Arshi was educated at Lampton Comprehensive School and grew up in an Indian Sikh family from Punjab in Hounslow. She studied at Guildford College of Law and University College London and the London School of Economics (LSE), where she obtained a master's degree in human rights law in 2002. She trained as a solicitor in the civil liberties law firm JR Jones Solicitors. She then worked for several years as a litigator at the NGOLiberty acting on high-profile judicial review cases including Diane Pretty's "right to die" case,[4] asylum destitution cases and death in custody cases.[5]
Poetry
Arshi began writing poetry in 2008 and went on to study creative writing (Poetry) at the University of East Anglia (MA Creative Writing, 2010) gaining a distinction. While studying, she won the inaugural Magma poetry competition for her poem "Hummingbird" and was a winner in the Troubadour International Competition (2013) for her poem "Bad Day in the Office". Arshi was part of The Complete Works mentoring programme. In 2013, The Huffington Post named her one of "Five Poets to Watch".[6] In 2014, she was joint winner in the Manchester creative writing competition with a portfolio of five poems.
In 2017, BBC Radio 4 broadcast Arshi's commissioned poem "Odysseus, The Patron Saint of Foreigners?"[14] In 2018 she was asked to read at the First Stuart Hall Public Conversation.[15]

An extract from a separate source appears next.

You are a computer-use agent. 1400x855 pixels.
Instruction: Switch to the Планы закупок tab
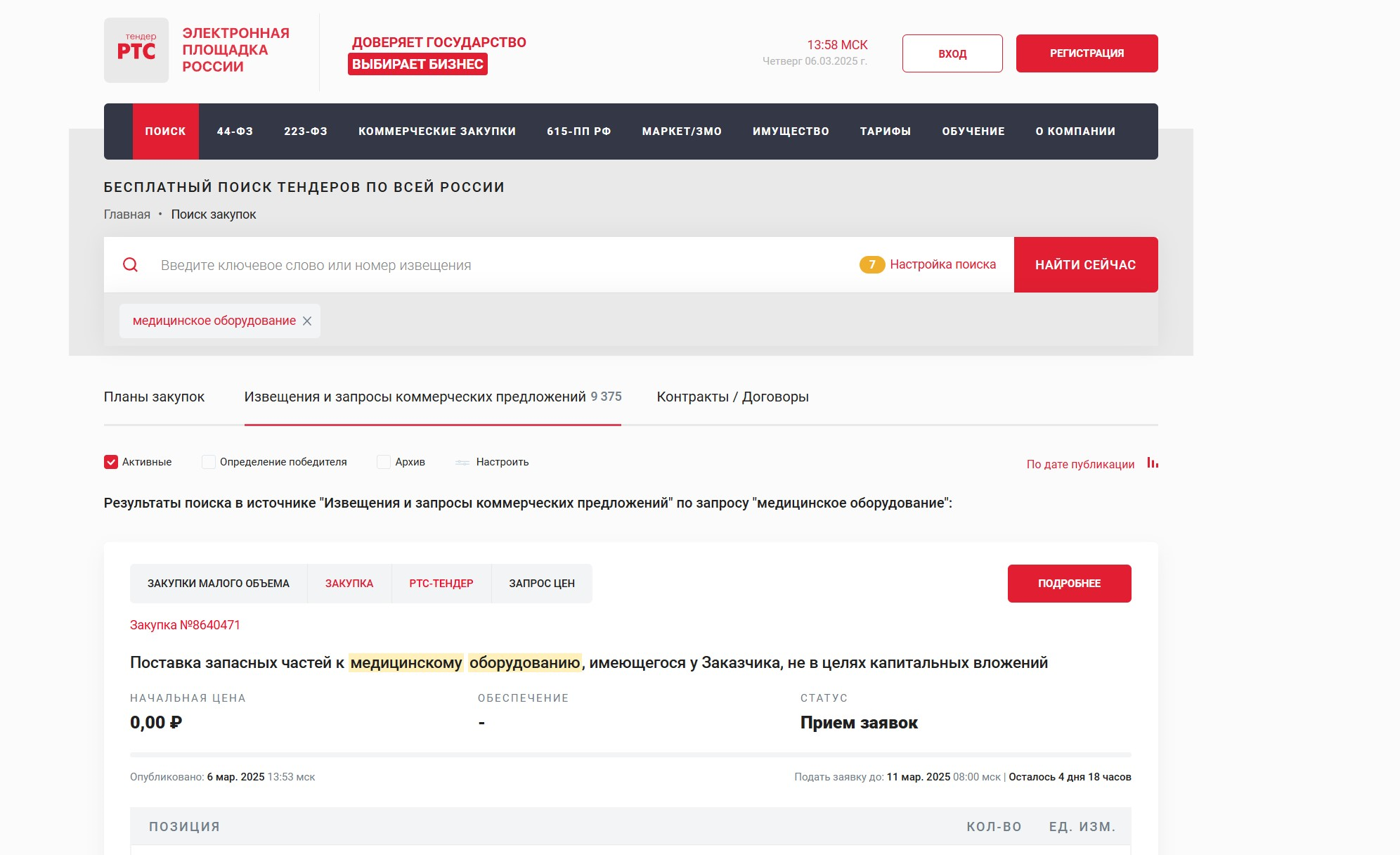pyautogui.click(x=154, y=397)
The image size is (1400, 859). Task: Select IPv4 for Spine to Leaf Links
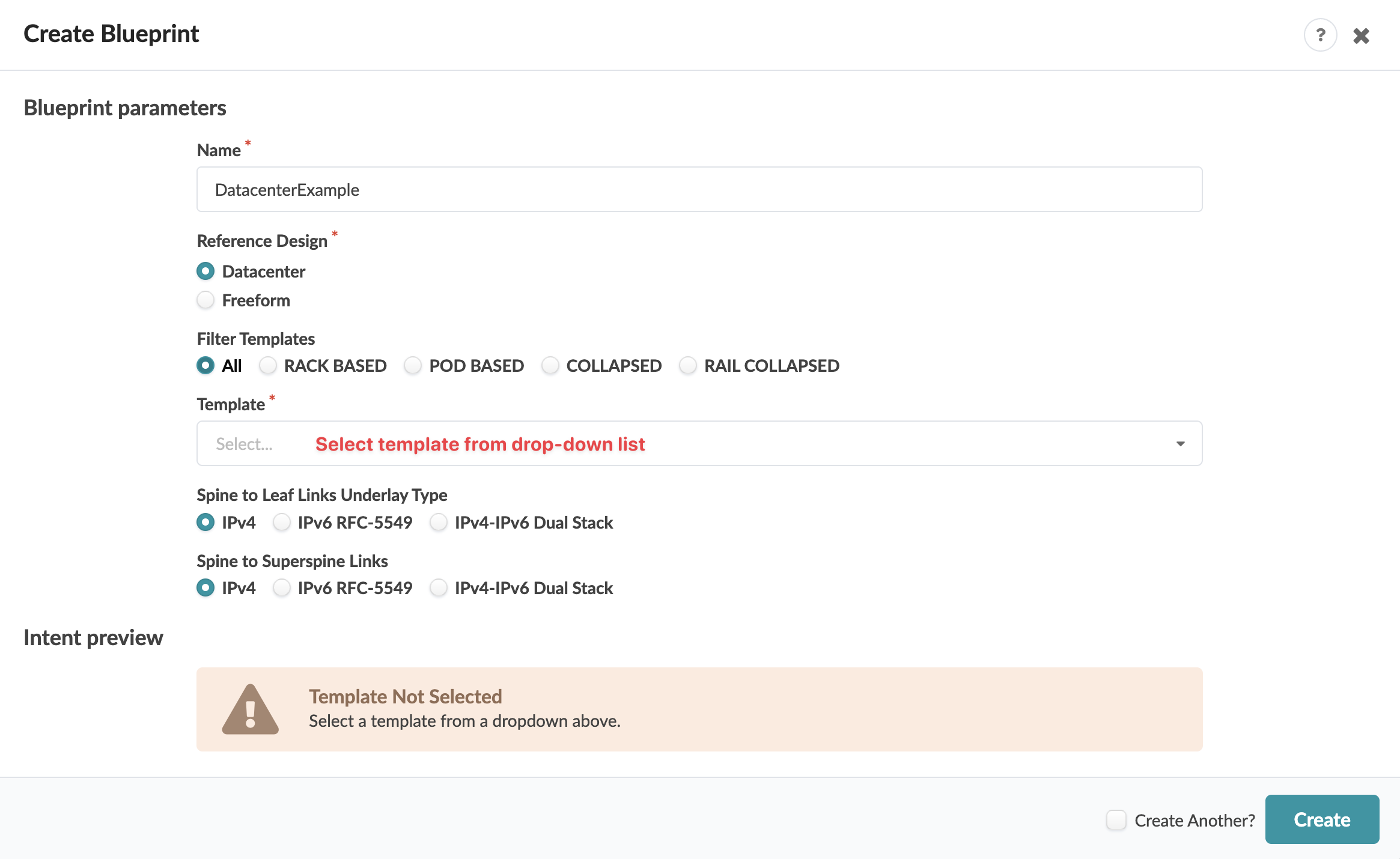[x=206, y=523]
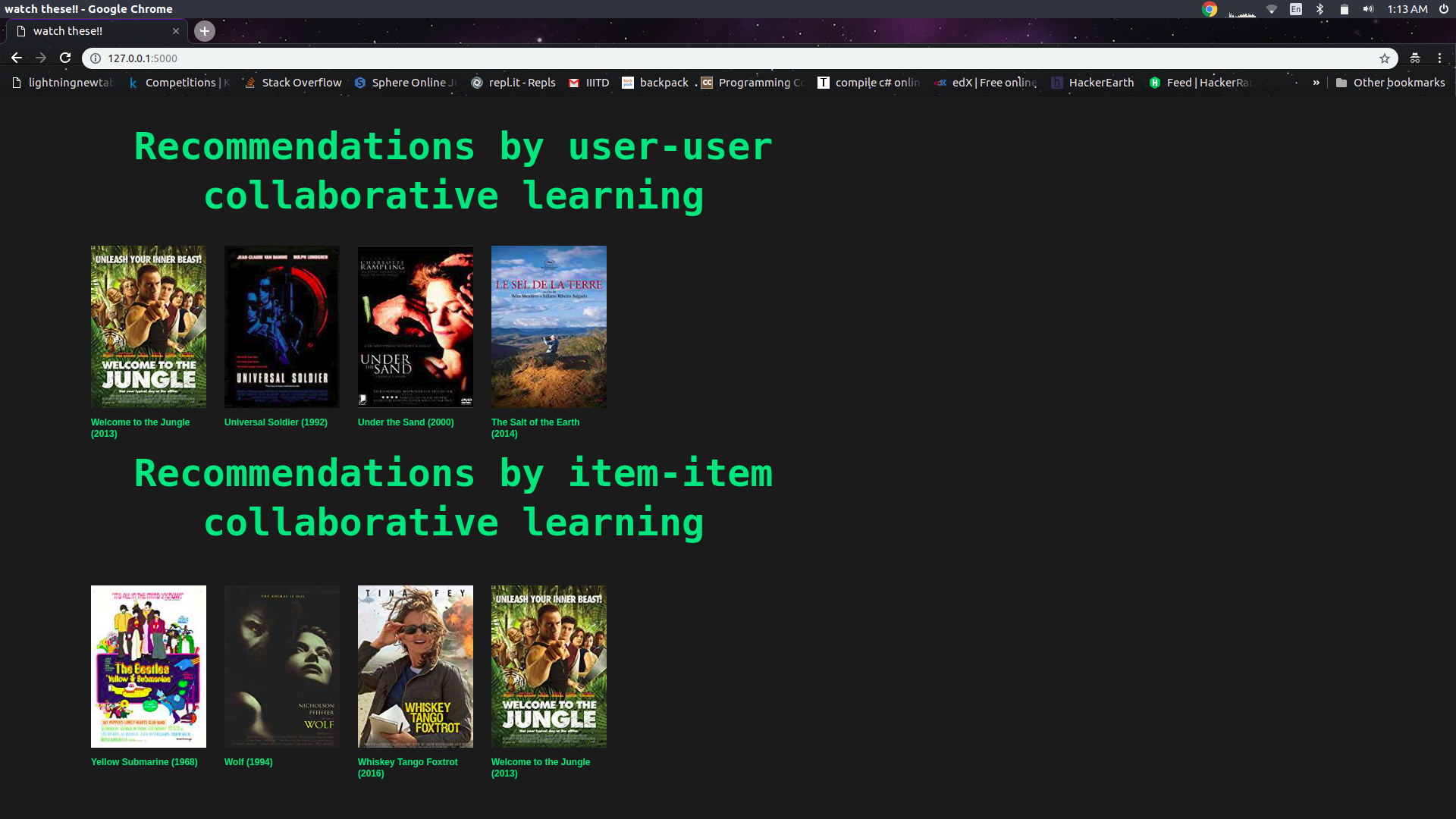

Arshi's second book, Dear Big Gods, was published in April 2019, also by Pavilion Poetry. The title poem and an essay, "On Gods, Human Rights and the Poet", were published in the US magazine POETRY[16] in 2019. In the essay, Arshi comments: "A poem is not a human rights instrument or the pleadings in a court case, nor should it seek to be but one activity that the human rights lawyer and poet share is the restless interrogation of language....Poetry needs to continue to strive to make space for itself and think the unthinkable, the unimaginable on the page." Andrew Motion praised Arshi's second book as "Beautifully direct, and delivered a kind of instantaneousness that I admired a lot. The diction very clean, too, and the forms involving in their twists and turns".[17]